If there’s one thing Palace Skateboards has done over the past eight years, it’s break the rules. When it comes to fashion and style, anyone in the industry will tell you there’s a way things are done: a convention; rules and regulations. Like any other field, the art of making and selling clothes is a method that’s been perfected through trial and error over decades. Cast your mind back to when Kanye first entered fashion and began an internship at Fendi. One of the reasons many people in the industry were so frustrated by this news was the fact that West hadn’t gone through the conventional channels to get there, and as a result the idea of him receiving the real experience of an internship at an Italian fashion house was patently absurd. Though we all might hate the dogma of any industry, we often equally resent the people that fail to respect it.
On the other hand, every so often something comes along which seems to fly in the face of all convention, flouting every preconceived notion of how things should be done. And gets away with it. More than that, makes a killing.
This, in my eye, is the central phenomenon of British skate brand Palace Skateboards. From humble beginnings selling t-shirts in a handful of London stores, Palace has erupted into one of the biggest streetwear brands in the world.

Provided records:
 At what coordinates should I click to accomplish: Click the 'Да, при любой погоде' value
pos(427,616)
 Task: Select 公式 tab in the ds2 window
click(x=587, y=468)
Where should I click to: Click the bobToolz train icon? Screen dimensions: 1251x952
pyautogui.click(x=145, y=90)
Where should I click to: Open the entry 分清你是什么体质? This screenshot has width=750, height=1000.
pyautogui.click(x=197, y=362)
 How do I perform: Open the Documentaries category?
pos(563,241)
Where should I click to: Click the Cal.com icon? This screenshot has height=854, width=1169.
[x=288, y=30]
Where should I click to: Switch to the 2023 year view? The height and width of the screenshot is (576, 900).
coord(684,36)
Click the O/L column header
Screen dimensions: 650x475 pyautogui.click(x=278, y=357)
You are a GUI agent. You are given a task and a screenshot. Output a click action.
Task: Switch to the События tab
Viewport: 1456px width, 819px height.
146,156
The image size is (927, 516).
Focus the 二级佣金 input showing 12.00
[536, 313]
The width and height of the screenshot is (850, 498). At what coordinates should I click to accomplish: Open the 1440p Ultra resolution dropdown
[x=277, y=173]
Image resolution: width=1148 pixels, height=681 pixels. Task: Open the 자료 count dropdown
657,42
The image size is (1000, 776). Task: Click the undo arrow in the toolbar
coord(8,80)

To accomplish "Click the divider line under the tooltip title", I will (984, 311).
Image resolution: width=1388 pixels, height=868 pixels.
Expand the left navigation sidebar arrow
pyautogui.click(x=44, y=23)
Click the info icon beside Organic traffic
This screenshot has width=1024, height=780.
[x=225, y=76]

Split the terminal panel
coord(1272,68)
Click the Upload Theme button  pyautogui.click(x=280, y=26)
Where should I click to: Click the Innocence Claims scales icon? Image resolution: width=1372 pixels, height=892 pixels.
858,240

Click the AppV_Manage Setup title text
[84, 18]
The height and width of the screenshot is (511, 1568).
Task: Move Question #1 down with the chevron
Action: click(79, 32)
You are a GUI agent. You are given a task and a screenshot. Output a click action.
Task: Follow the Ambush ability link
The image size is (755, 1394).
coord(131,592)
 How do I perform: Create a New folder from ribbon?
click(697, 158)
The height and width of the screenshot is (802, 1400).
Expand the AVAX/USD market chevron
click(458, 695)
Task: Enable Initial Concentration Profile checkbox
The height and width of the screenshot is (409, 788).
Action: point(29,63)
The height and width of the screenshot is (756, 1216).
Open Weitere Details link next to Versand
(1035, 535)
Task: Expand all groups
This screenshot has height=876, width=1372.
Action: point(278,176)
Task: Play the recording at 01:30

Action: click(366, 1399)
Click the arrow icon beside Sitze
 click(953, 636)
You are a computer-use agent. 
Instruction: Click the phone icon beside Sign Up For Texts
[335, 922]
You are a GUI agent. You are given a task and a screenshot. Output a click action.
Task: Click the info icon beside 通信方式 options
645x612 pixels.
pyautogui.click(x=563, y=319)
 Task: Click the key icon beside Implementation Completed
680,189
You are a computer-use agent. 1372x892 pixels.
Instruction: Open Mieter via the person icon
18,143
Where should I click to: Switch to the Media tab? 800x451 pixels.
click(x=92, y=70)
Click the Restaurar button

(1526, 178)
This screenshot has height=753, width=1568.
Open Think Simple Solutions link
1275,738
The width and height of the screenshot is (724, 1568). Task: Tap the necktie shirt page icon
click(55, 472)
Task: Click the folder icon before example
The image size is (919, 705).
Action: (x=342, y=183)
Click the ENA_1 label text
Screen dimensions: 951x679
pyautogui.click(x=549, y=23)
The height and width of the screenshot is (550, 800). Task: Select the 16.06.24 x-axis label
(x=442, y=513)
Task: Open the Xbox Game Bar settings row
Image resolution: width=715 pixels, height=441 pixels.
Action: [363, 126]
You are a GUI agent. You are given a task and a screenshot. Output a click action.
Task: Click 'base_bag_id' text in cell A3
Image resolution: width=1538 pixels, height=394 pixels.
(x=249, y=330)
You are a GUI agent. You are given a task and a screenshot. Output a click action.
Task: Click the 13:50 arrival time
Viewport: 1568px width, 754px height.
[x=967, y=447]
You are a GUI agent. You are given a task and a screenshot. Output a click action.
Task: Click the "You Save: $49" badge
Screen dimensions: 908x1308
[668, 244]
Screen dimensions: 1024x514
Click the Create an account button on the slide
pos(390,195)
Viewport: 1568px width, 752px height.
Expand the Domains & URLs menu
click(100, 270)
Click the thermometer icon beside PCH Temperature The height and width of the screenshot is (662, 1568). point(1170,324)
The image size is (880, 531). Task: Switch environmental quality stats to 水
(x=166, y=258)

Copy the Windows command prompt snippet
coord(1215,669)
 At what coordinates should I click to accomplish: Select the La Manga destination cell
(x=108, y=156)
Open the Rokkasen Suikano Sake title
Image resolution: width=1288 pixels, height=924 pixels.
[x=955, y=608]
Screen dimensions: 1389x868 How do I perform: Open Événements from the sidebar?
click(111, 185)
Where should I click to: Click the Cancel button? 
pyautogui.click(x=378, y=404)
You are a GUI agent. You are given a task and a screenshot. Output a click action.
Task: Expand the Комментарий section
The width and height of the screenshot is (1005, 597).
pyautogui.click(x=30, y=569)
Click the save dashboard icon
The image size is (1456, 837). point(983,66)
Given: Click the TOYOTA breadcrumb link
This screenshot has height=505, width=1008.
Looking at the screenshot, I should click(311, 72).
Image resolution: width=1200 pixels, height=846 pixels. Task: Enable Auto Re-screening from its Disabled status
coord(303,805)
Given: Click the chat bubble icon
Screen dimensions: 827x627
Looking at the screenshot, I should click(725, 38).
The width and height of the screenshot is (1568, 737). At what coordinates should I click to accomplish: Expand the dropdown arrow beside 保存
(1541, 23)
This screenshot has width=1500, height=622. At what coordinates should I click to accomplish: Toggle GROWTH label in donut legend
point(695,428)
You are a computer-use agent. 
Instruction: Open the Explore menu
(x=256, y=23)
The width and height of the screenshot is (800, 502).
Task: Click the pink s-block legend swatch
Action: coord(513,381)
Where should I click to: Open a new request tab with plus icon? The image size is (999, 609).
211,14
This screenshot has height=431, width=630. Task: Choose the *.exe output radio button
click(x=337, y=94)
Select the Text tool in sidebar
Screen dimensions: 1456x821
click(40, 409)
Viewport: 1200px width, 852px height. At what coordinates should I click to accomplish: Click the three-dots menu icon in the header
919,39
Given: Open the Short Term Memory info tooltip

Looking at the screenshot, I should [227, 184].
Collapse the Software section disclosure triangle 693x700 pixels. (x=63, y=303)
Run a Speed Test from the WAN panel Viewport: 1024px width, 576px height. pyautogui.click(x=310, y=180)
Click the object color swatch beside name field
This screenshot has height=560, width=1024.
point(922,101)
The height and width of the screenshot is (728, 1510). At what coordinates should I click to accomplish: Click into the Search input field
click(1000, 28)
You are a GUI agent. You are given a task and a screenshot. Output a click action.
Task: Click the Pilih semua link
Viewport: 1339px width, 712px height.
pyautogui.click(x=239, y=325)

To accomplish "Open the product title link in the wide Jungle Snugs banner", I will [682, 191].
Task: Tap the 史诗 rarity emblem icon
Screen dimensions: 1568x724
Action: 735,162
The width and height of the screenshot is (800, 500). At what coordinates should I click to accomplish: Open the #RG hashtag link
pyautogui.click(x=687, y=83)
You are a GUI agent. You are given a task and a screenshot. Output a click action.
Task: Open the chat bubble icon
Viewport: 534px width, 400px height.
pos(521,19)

Job 1:
Condense the paragraph of the Palace Skateboards article that begins "If there’s one thing" into a shorter version that keeps its main facts.
Job 2:
Update the stretch of the listing from the line containing "The image size is (1000, 776)." through the line containing "pyautogui.click(x=44, y=23)" by replacing "toolbar" with "top bar" and leaving all else unchanged. Return only those lines.
The Palace Skateboards article and the listing come from separate, unrelated sources.

Expected output 1:
Over the past eight years, Palace Skateboards has broken the rules. Fashion, like any field, follows conventions refined through decades of trial and error. When Kanye West began an internship at Fendi, many in the industry were frustrated because he had not come through the conventional channels, so the idea of him getting real internship experience at an Italian fashion house seemed absurd. People may hate an industry's dogma, yet they often resent those who fail to respect it.

Expected output 2:
The image size is (1000, 776). Task: Click the undo arrow in the top bar
coord(8,80)

To accomplish "Click the divider line under the tooltip title", I will (984, 311).
Image resolution: width=1388 pixels, height=868 pixels.
Expand the left navigation sidebar arrow
pyautogui.click(x=44, y=23)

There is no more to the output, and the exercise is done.